Being an unsupervised method, it doesn’t need labeled examples, it aims to uncover hidden structure in the data. It is commonly used in a number of situations, including customer segmentation, geospatial analysis, biomedical data analysis, even time series analysis in some cases.

In Julia, the Clustering.jl package implements a few common clustering algorithms, including k-means, density based clustering and more, with most algorithms expecting data in a matrix of shape (features x observations).

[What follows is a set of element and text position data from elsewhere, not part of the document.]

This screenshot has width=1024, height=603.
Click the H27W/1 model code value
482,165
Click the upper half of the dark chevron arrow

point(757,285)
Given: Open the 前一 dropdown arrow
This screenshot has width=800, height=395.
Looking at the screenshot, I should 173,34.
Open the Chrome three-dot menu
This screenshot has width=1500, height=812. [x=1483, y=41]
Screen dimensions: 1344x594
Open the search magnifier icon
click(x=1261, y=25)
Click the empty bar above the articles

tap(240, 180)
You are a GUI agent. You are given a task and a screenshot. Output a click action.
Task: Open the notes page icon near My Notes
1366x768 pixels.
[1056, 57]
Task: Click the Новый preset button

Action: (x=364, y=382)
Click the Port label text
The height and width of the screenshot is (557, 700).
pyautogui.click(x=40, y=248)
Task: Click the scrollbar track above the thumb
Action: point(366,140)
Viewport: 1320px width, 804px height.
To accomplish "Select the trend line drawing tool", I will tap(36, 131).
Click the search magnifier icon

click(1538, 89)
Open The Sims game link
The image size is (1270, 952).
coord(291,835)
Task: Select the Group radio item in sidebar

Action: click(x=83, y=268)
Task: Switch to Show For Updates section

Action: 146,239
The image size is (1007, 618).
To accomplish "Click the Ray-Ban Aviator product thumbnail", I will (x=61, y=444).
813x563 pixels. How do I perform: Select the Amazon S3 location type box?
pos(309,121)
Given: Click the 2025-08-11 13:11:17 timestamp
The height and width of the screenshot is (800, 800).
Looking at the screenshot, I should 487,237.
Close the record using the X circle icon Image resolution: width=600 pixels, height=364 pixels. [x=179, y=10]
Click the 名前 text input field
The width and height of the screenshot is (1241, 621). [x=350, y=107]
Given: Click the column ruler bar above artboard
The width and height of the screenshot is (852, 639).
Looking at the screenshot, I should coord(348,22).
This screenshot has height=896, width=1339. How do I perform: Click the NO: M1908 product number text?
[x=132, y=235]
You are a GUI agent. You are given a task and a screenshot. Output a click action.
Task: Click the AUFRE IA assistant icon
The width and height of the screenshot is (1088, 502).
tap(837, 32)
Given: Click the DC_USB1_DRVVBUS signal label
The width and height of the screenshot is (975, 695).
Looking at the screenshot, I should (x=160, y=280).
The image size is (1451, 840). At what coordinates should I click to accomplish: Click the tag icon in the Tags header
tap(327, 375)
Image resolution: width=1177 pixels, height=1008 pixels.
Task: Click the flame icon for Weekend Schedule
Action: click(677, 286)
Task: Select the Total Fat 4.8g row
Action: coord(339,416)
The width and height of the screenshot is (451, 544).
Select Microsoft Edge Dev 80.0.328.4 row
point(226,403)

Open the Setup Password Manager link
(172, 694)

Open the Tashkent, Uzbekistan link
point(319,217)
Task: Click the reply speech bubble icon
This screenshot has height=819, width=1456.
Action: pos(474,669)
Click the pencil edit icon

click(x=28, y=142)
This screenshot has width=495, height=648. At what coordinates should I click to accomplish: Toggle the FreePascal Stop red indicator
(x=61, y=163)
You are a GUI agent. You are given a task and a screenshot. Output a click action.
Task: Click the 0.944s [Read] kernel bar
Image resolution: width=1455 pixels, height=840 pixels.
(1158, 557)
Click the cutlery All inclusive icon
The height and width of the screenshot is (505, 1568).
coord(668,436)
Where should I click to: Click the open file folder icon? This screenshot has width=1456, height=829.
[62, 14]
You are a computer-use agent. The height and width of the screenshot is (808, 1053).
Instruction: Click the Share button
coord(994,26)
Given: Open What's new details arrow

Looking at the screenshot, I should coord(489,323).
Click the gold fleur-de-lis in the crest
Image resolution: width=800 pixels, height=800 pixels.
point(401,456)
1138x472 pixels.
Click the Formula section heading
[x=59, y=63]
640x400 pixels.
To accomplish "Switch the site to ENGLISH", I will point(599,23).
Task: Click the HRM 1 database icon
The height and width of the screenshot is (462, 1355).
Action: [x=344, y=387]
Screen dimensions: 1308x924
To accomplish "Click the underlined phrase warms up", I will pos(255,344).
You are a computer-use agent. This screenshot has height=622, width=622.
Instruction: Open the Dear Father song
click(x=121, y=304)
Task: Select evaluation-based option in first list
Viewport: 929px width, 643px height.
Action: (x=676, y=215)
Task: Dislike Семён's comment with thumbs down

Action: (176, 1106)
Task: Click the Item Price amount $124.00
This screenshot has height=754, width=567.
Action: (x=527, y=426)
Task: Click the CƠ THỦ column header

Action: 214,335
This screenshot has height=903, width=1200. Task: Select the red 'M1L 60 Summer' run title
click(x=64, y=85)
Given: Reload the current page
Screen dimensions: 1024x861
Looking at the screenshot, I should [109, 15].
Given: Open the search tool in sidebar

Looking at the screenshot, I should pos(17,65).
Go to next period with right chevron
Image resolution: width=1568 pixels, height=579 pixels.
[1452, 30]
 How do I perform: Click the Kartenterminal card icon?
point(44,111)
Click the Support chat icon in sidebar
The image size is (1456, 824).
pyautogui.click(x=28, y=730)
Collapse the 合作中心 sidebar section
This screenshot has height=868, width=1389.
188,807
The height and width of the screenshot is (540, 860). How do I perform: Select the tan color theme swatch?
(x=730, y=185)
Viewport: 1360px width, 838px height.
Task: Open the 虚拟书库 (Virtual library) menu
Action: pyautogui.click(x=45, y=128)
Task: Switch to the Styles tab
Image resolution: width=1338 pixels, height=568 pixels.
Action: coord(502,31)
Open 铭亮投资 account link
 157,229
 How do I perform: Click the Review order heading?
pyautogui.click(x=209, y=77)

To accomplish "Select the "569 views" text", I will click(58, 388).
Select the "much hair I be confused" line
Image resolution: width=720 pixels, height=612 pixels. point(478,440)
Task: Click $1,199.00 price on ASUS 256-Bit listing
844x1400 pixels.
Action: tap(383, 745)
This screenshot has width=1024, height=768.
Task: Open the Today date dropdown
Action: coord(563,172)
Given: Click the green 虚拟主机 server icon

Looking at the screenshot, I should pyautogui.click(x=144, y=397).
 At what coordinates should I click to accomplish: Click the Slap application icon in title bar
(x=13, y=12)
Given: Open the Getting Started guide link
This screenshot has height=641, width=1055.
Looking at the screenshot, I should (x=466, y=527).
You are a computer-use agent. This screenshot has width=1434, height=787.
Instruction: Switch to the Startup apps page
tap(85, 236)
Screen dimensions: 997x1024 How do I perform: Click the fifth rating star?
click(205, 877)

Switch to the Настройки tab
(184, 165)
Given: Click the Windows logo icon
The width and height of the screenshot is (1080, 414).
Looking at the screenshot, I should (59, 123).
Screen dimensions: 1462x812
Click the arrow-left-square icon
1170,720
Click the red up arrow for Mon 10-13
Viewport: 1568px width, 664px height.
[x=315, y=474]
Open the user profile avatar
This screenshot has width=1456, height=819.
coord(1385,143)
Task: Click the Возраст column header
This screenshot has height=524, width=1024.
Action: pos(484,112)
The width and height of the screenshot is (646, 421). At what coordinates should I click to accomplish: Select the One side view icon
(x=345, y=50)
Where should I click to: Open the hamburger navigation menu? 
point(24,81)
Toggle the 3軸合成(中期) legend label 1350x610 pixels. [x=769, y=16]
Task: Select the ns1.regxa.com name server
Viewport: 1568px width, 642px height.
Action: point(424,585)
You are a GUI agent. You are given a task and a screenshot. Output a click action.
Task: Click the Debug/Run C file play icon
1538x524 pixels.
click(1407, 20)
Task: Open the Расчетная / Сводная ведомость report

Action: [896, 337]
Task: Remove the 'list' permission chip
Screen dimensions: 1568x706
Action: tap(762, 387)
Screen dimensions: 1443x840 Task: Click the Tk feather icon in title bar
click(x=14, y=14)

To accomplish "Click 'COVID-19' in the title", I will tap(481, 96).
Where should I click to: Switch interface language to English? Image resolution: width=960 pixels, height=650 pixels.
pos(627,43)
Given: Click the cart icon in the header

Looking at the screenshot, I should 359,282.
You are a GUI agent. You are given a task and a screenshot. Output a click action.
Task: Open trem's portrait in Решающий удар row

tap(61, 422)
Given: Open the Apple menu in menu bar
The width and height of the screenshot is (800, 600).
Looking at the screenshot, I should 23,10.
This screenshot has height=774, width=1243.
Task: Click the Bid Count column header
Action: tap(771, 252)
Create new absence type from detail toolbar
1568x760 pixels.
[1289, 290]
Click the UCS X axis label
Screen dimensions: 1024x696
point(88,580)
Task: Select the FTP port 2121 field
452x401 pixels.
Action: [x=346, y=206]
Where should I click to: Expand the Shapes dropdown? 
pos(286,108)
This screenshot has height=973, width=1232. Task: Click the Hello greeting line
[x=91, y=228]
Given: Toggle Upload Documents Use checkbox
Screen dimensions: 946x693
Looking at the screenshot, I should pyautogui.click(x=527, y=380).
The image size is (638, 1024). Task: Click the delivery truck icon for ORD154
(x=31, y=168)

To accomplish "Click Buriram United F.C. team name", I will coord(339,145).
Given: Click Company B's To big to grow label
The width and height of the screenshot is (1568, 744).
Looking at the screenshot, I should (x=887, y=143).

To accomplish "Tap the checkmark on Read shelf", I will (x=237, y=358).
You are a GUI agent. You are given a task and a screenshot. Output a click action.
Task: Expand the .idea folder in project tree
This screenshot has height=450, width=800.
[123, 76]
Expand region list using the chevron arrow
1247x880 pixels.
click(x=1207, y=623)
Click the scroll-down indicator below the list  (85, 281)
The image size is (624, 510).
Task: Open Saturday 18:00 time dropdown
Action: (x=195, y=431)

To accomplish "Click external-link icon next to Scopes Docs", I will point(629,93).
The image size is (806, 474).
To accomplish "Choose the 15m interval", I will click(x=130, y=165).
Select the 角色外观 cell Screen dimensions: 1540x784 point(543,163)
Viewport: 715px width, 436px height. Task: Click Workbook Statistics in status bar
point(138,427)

In this particular example, we will use (a sample of) the published dataset of the New York City yellow taxi rides. This data is published monthly by an agency of the municipality of New York and includes data such as pickup and dropoff locations (lat/lon or an “ID” that can be mapped to a location) and timestamps, trip length, airport fare surcharge, fare mount, tips, and more. This dataset is very big (a few GBs, 12 million rows for January 2015), thus we prepared two subsets for local exploration: one having 100k rows and one having 50k rows. In our tests, the clustering should be able to run in just a few seconds even with 100k rows. Please download the datasets now! The idea is to try to uncover patterns in the data, e.g. correlation between location and tipping/fare, whether clusters correspond to specific location, and so on. To do this, we will use the k-means clustering algorithm. The objective is to partition the dataset into k clusters by minimising the distance between points and their assigned cluster centre. The algorithm is implemented as follows:

  1. Choose the number of clusters k. This can be done either by the user based on preliminary knowledge of the data (e.g. number of cell populations in biomedical data) or with some heuristic (e.g. elbow method)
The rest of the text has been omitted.